**Problem:**
Check every line of the entries below for the word "width", then give only the number of lines that have it.

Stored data
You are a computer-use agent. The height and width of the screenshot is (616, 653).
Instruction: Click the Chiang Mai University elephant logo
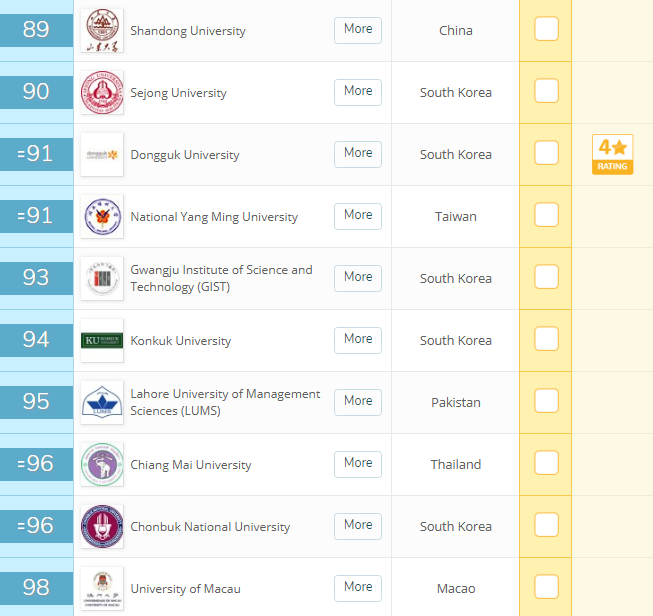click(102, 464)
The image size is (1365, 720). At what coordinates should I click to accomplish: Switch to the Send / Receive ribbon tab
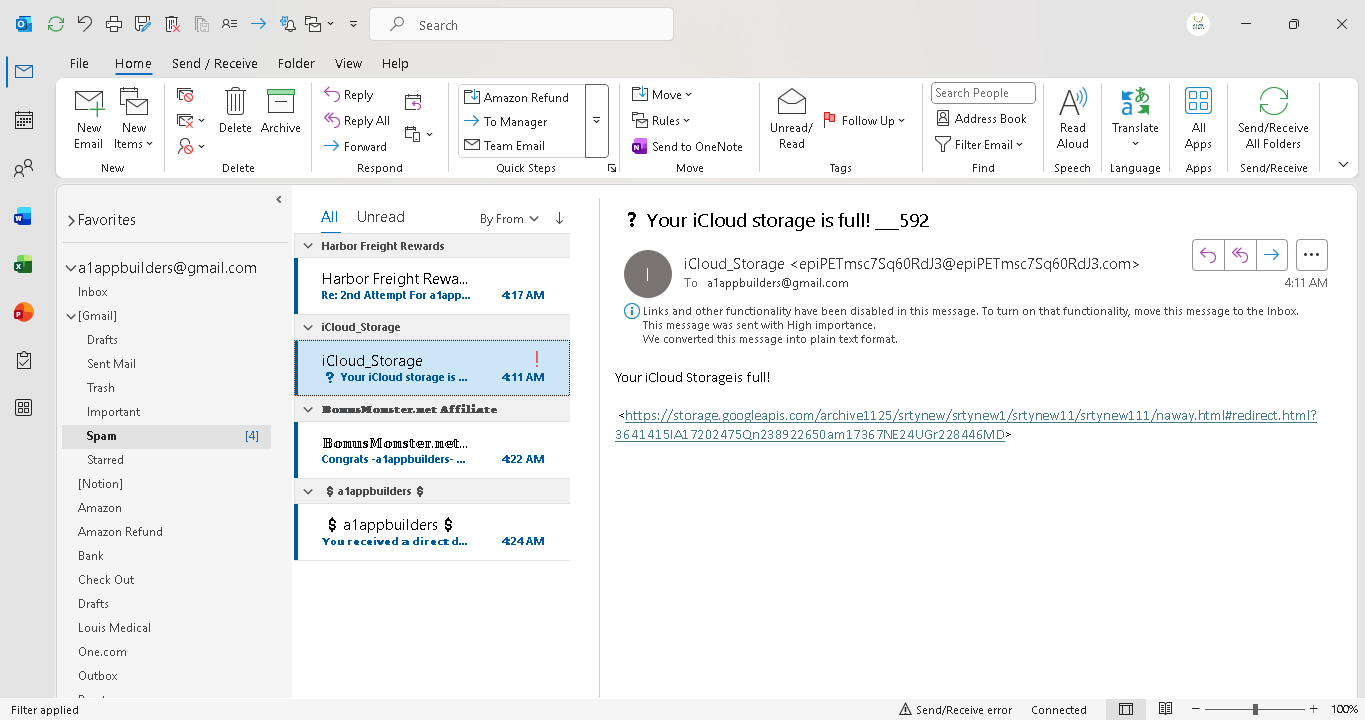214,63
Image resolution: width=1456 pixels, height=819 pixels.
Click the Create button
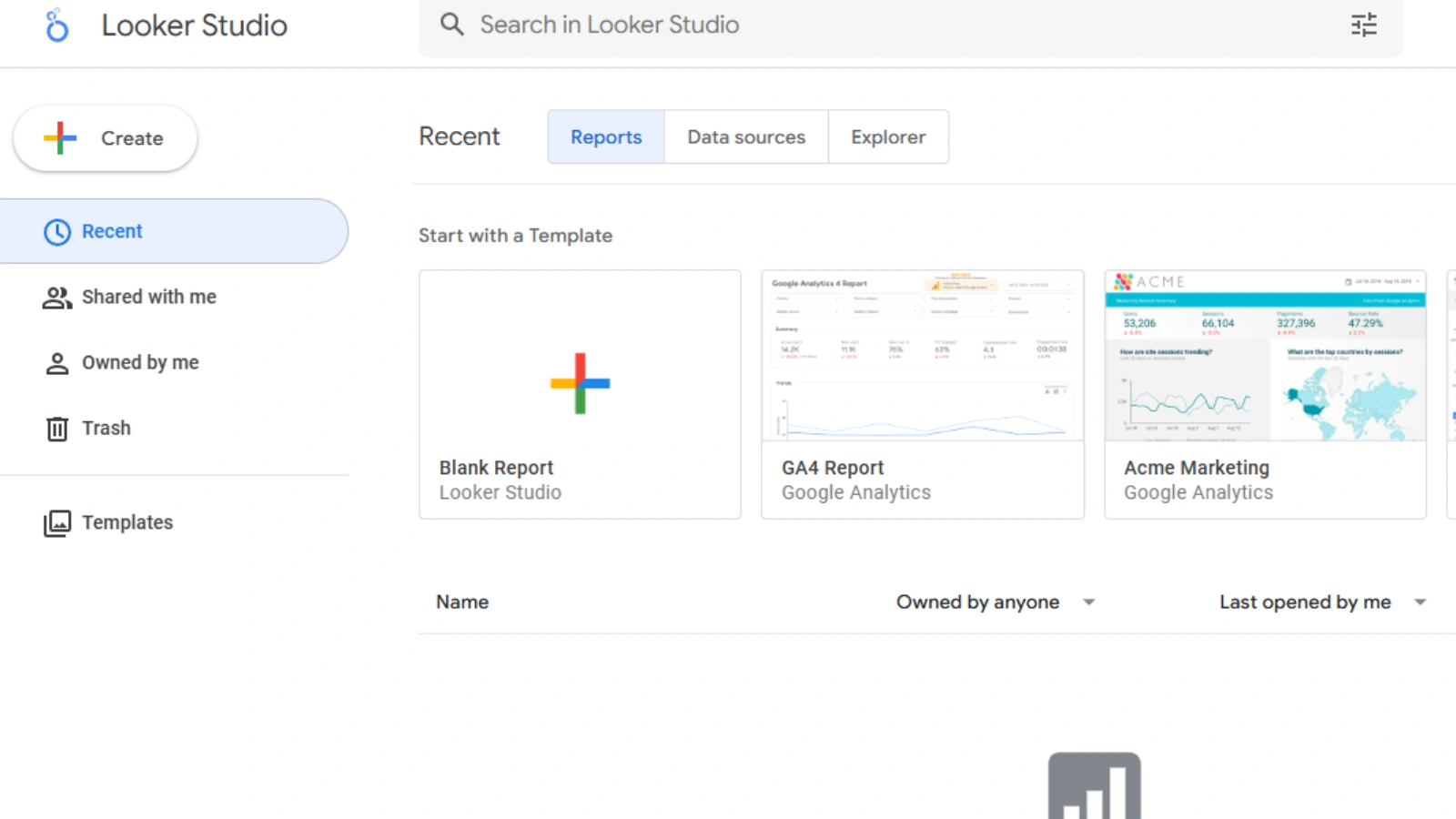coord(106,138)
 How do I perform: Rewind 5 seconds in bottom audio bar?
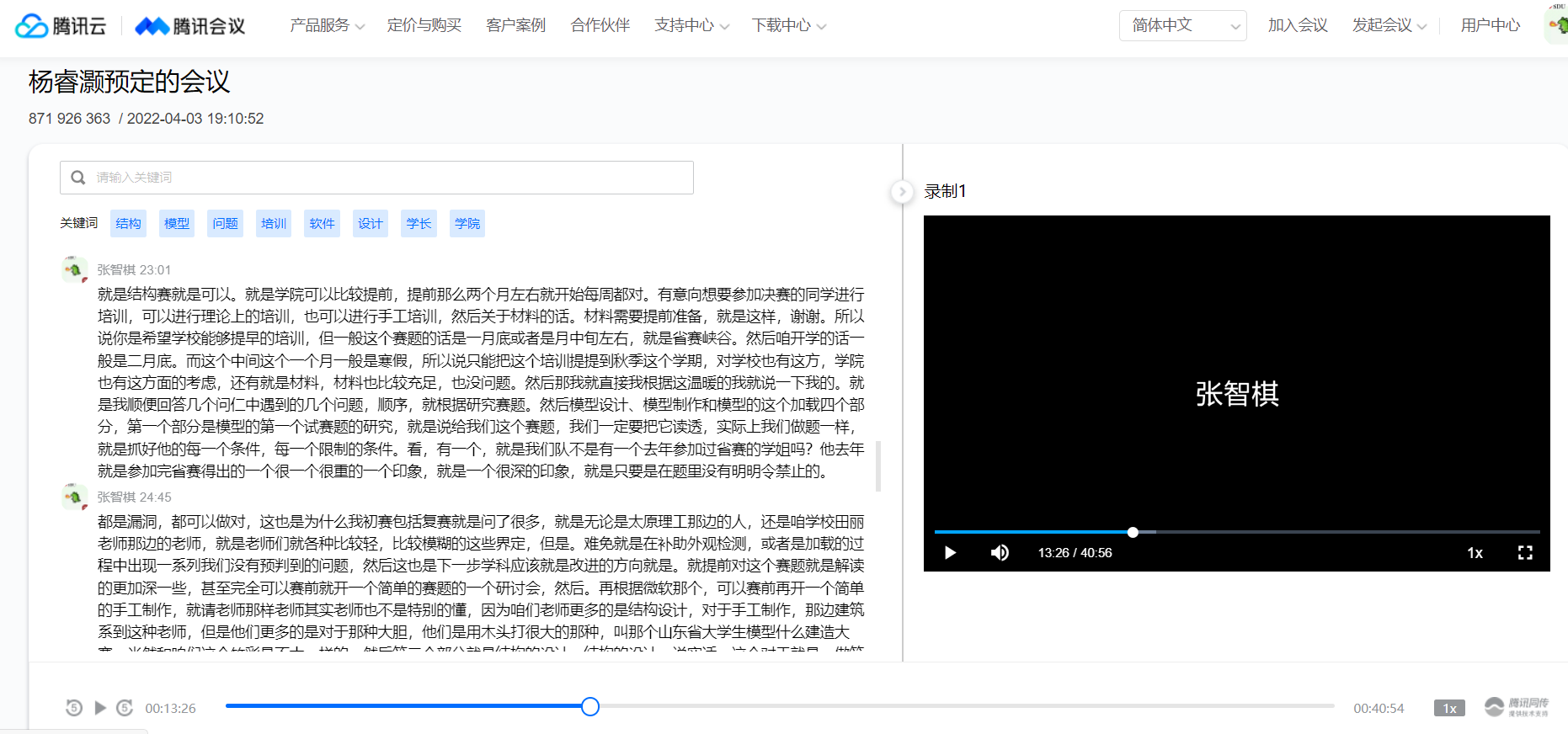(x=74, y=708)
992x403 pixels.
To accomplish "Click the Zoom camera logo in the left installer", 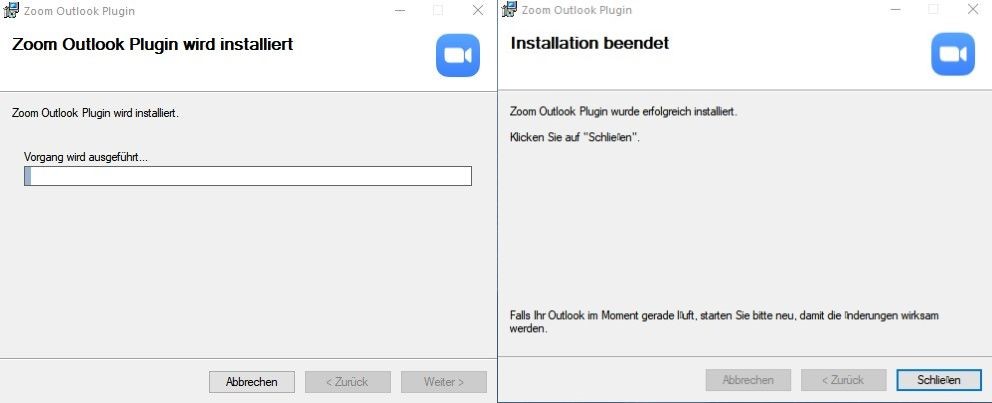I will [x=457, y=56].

**Task output:**
2